Work required: Transcribe each entry so that nothing differs from the original.
Data for analysis: Begin
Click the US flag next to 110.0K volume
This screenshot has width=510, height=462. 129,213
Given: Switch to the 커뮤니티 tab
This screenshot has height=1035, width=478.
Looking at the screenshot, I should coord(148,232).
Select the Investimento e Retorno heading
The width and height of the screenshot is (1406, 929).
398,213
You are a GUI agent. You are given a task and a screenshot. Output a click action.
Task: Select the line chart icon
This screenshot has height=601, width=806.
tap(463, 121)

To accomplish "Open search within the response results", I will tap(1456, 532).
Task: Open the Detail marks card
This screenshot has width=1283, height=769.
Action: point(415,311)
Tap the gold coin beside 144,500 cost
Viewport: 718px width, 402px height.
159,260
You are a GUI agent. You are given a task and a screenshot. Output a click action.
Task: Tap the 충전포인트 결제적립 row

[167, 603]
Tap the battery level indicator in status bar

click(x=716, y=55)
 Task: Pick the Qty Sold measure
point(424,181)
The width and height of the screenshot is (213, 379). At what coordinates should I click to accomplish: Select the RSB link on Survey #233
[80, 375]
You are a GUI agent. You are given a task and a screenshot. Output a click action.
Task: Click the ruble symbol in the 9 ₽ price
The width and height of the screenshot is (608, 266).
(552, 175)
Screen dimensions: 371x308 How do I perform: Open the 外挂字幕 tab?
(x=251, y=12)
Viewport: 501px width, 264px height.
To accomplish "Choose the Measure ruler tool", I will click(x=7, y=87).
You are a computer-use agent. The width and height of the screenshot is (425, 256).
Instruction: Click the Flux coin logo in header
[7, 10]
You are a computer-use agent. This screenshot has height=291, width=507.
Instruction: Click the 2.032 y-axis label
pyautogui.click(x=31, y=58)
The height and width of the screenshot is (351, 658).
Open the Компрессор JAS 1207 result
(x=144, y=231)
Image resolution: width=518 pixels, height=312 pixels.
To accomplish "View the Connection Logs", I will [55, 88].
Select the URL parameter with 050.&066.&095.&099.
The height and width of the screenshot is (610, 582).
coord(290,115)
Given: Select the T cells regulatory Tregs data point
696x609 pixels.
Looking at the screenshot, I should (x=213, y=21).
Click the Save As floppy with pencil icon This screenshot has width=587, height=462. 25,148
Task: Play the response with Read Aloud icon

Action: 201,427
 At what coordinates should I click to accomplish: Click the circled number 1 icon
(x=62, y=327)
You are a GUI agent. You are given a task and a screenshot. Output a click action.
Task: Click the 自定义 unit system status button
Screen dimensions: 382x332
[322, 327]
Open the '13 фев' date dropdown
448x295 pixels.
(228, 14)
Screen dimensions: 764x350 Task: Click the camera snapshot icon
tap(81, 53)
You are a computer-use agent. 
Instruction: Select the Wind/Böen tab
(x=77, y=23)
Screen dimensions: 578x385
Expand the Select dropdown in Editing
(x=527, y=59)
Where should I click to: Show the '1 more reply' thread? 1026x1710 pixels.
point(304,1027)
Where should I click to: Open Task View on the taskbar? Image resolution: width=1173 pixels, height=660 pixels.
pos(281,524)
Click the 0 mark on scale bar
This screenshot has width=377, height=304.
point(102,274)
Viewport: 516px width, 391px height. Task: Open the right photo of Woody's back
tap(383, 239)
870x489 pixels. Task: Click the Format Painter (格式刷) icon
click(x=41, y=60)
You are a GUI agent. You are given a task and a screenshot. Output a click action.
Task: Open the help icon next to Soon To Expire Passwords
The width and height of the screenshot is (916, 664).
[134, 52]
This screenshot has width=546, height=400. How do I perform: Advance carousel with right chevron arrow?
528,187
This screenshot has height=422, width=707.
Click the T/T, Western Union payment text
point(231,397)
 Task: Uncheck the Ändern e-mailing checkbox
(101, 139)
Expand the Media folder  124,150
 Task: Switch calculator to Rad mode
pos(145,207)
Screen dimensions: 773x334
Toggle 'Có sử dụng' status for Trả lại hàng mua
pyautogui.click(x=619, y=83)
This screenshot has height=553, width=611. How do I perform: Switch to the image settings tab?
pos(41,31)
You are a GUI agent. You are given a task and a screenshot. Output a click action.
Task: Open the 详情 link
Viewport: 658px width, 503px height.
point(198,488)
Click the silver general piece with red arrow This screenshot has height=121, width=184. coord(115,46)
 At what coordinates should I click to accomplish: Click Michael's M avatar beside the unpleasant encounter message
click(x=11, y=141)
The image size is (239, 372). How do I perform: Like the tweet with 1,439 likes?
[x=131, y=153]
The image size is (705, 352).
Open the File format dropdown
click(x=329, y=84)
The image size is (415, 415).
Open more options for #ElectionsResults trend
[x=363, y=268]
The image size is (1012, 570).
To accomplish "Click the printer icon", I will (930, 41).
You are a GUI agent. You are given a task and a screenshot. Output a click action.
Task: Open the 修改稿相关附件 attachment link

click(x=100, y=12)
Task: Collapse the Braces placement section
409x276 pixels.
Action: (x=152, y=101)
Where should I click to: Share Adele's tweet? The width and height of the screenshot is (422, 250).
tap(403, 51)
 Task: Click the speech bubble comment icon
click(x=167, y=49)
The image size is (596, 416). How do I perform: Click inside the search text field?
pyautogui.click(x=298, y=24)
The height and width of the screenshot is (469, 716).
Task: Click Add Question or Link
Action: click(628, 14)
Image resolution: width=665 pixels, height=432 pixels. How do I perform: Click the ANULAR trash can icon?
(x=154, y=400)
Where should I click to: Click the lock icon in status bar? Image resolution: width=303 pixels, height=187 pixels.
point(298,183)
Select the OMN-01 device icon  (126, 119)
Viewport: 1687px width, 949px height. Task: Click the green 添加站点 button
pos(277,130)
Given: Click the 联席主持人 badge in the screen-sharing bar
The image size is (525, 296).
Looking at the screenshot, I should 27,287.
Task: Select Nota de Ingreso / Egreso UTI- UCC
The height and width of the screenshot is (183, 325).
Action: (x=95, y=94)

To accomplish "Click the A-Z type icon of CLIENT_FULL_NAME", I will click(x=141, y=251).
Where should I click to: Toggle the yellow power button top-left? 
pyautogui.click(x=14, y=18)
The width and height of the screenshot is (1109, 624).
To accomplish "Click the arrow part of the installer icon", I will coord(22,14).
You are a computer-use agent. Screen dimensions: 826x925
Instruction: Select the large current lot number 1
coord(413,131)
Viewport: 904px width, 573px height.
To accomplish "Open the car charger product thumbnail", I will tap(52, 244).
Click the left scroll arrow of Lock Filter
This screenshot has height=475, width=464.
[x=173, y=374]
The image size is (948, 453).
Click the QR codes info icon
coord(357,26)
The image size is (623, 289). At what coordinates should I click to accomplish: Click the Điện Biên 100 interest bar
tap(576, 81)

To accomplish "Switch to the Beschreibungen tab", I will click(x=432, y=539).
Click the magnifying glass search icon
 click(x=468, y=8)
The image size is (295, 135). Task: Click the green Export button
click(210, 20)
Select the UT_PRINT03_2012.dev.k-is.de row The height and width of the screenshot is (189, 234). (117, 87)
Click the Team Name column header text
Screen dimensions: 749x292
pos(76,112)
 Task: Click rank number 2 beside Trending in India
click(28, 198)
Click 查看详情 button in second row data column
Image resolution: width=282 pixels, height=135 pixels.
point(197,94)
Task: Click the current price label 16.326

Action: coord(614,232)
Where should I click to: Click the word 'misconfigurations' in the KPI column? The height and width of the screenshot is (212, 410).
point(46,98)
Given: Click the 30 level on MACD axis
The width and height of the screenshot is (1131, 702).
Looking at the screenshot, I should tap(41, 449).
Data for analysis: End
Task response:
Click the US flag next to 110.0K volume
This screenshot has width=510, height=462. 129,213
Given: Switch to the 커뮤니티 tab
This screenshot has height=1035, width=478.
Looking at the screenshot, I should coord(148,232).
Select the Investimento e Retorno heading
The width and height of the screenshot is (1406, 929).
398,213
You are a GUI agent. You are given a task and a screenshot. Output a click action.
Task: Select the line chart icon
This screenshot has height=601, width=806.
tap(463, 121)

To accomplish "Open search within the response results", I will tap(1456, 532).
Task: Open the Detail marks card
This screenshot has width=1283, height=769.
Action: point(415,311)
Tap the gold coin beside 144,500 cost
Viewport: 718px width, 402px height.
159,260
You are a GUI agent. You are given a task and a screenshot. Output a click action.
Task: Tap the 충전포인트 결제적립 row

[167, 603]
Tap the battery level indicator in status bar

click(x=716, y=55)
 Task: Pick the Qty Sold measure
point(424,181)
The width and height of the screenshot is (213, 379). At what coordinates should I click to accomplish: Select the RSB link on Survey #233
[80, 375]
You are a GUI agent. You are given a task and a screenshot. Output a click action.
Task: Click the ruble symbol in the 9 ₽ price
The width and height of the screenshot is (608, 266).
(552, 175)
Screen dimensions: 371x308 How do I perform: Open the 外挂字幕 tab?
(x=251, y=12)
Viewport: 501px width, 264px height.
To accomplish "Choose the Measure ruler tool", I will click(x=7, y=87).
You are a computer-use agent. The width and height of the screenshot is (425, 256).
Instruction: Click the Flux coin logo in header
[7, 10]
You are a computer-use agent. This screenshot has height=291, width=507.
Instruction: Click the 2.032 y-axis label
pyautogui.click(x=31, y=58)
The height and width of the screenshot is (351, 658).
Open the Компрессор JAS 1207 result
(x=144, y=231)
Image resolution: width=518 pixels, height=312 pixels.
To accomplish "View the Connection Logs", I will [55, 88].
Select the URL parameter with 050.&066.&095.&099.
The height and width of the screenshot is (610, 582).
coord(290,115)
Given: Select the T cells regulatory Tregs data point
696x609 pixels.
Looking at the screenshot, I should (x=213, y=21).
Click the Save As floppy with pencil icon This screenshot has width=587, height=462. 25,148
Task: Play the response with Read Aloud icon

Action: 201,427
 At what coordinates should I click to accomplish: Click the circled number 1 icon
(x=62, y=327)
You are a GUI agent. You are given a task and a screenshot. Output a click action.
Task: Click the 自定义 unit system status button
Screen dimensions: 382x332
[322, 327]
Open the '13 фев' date dropdown
448x295 pixels.
(228, 14)
Screen dimensions: 764x350 Task: Click the camera snapshot icon
tap(81, 53)
You are a computer-use agent. 
Instruction: Select the Wind/Böen tab
(x=77, y=23)
Screen dimensions: 578x385
Expand the Select dropdown in Editing
(x=527, y=59)
Where should I click to: Show the '1 more reply' thread? 1026x1710 pixels.
point(304,1027)
Where should I click to: Open Task View on the taskbar? Image resolution: width=1173 pixels, height=660 pixels.
pos(281,524)
Click the 0 mark on scale bar
This screenshot has width=377, height=304.
point(102,274)
Viewport: 516px width, 391px height. Task: Open the right photo of Woody's back
tap(383, 239)
870x489 pixels. Task: Click the Format Painter (格式刷) icon
click(x=41, y=60)
You are a GUI agent. You are given a task and a screenshot. Output a click action.
Task: Open the help icon next to Soon To Expire Passwords
The width and height of the screenshot is (916, 664).
[134, 52]
This screenshot has width=546, height=400. How do I perform: Advance carousel with right chevron arrow?
528,187
This screenshot has height=422, width=707.
Click the T/T, Western Union payment text
point(231,397)
 Task: Uncheck the Ändern e-mailing checkbox
(101, 139)
Expand the Media folder  124,150
 Task: Switch calculator to Rad mode
pos(145,207)
Screen dimensions: 773x334
Toggle 'Có sử dụng' status for Trả lại hàng mua
pyautogui.click(x=619, y=83)
This screenshot has height=553, width=611. How do I perform: Switch to the image settings tab?
pos(41,31)
You are a GUI agent. You are given a task and a screenshot. Output a click action.
Task: Open the 详情 link
Viewport: 658px width, 503px height.
point(198,488)
Click the silver general piece with red arrow This screenshot has height=121, width=184. coord(115,46)
 At what coordinates should I click to accomplish: Click Michael's M avatar beside the unpleasant encounter message
click(x=11, y=141)
The image size is (239, 372). How do I perform: Like the tweet with 1,439 likes?
[x=131, y=153]
The image size is (705, 352).
Open the File format dropdown
click(x=329, y=84)
The image size is (415, 415).
Open more options for #ElectionsResults trend
[x=363, y=268]
The image size is (1012, 570).
To accomplish "Click the printer icon", I will (930, 41).
You are a GUI agent. You are given a task and a screenshot. Output a click action.
Task: Open the 修改稿相关附件 attachment link

click(x=100, y=12)
Task: Collapse the Braces placement section
409x276 pixels.
Action: (x=152, y=101)
Where should I click to: Share Adele's tweet? The width and height of the screenshot is (422, 250).
tap(403, 51)
 Task: Click the speech bubble comment icon
click(x=167, y=49)
The image size is (596, 416). How do I perform: Click inside the search text field?
pyautogui.click(x=298, y=24)
The height and width of the screenshot is (469, 716).
Task: Click Add Question or Link
Action: click(628, 14)
Image resolution: width=665 pixels, height=432 pixels. How do I perform: Click the ANULAR trash can icon?
(x=154, y=400)
Where should I click to: Click the lock icon in status bar? Image resolution: width=303 pixels, height=187 pixels.
point(298,183)
Select the OMN-01 device icon  (126, 119)
Viewport: 1687px width, 949px height. Task: Click the green 添加站点 button
pos(277,130)
Given: Click the 联席主持人 badge in the screen-sharing bar
The image size is (525, 296).
Looking at the screenshot, I should 27,287.
Task: Select Nota de Ingreso / Egreso UTI- UCC
The height and width of the screenshot is (183, 325).
Action: (x=95, y=94)

To accomplish "Click the A-Z type icon of CLIENT_FULL_NAME", I will click(x=141, y=251).
Where should I click to: Toggle the yellow power button top-left? 
pyautogui.click(x=14, y=18)
The width and height of the screenshot is (1109, 624).
To accomplish "Click the arrow part of the installer icon", I will coord(22,14).
You are a computer-use agent. Screen dimensions: 826x925
Instruction: Select the large current lot number 1
coord(413,131)
Viewport: 904px width, 573px height.
To accomplish "Open the car charger product thumbnail", I will tap(52, 244).
Click the left scroll arrow of Lock Filter
This screenshot has height=475, width=464.
[x=173, y=374]
The image size is (948, 453).
Click the QR codes info icon
coord(357,26)
The image size is (623, 289). At what coordinates should I click to accomplish: Click the Điện Biên 100 interest bar
tap(576, 81)

To accomplish "Switch to the Beschreibungen tab", I will click(x=432, y=539).
Click the magnifying glass search icon
 click(x=468, y=8)
The image size is (295, 135). Task: Click the green Export button
click(210, 20)
Select the UT_PRINT03_2012.dev.k-is.de row The height and width of the screenshot is (189, 234). (117, 87)
Click the Team Name column header text
Screen dimensions: 749x292
pos(76,112)
 Task: Click rank number 2 beside Trending in India
click(28, 198)
Click 查看详情 button in second row data column
Image resolution: width=282 pixels, height=135 pixels.
point(197,94)
Task: Click the current price label 16.326

Action: coord(614,232)
Where should I click to: Click the word 'misconfigurations' in the KPI column? The height and width of the screenshot is (212, 410).
point(46,98)
Given: Click the 30 level on MACD axis
The width and height of the screenshot is (1131, 702).
Looking at the screenshot, I should tap(41, 449).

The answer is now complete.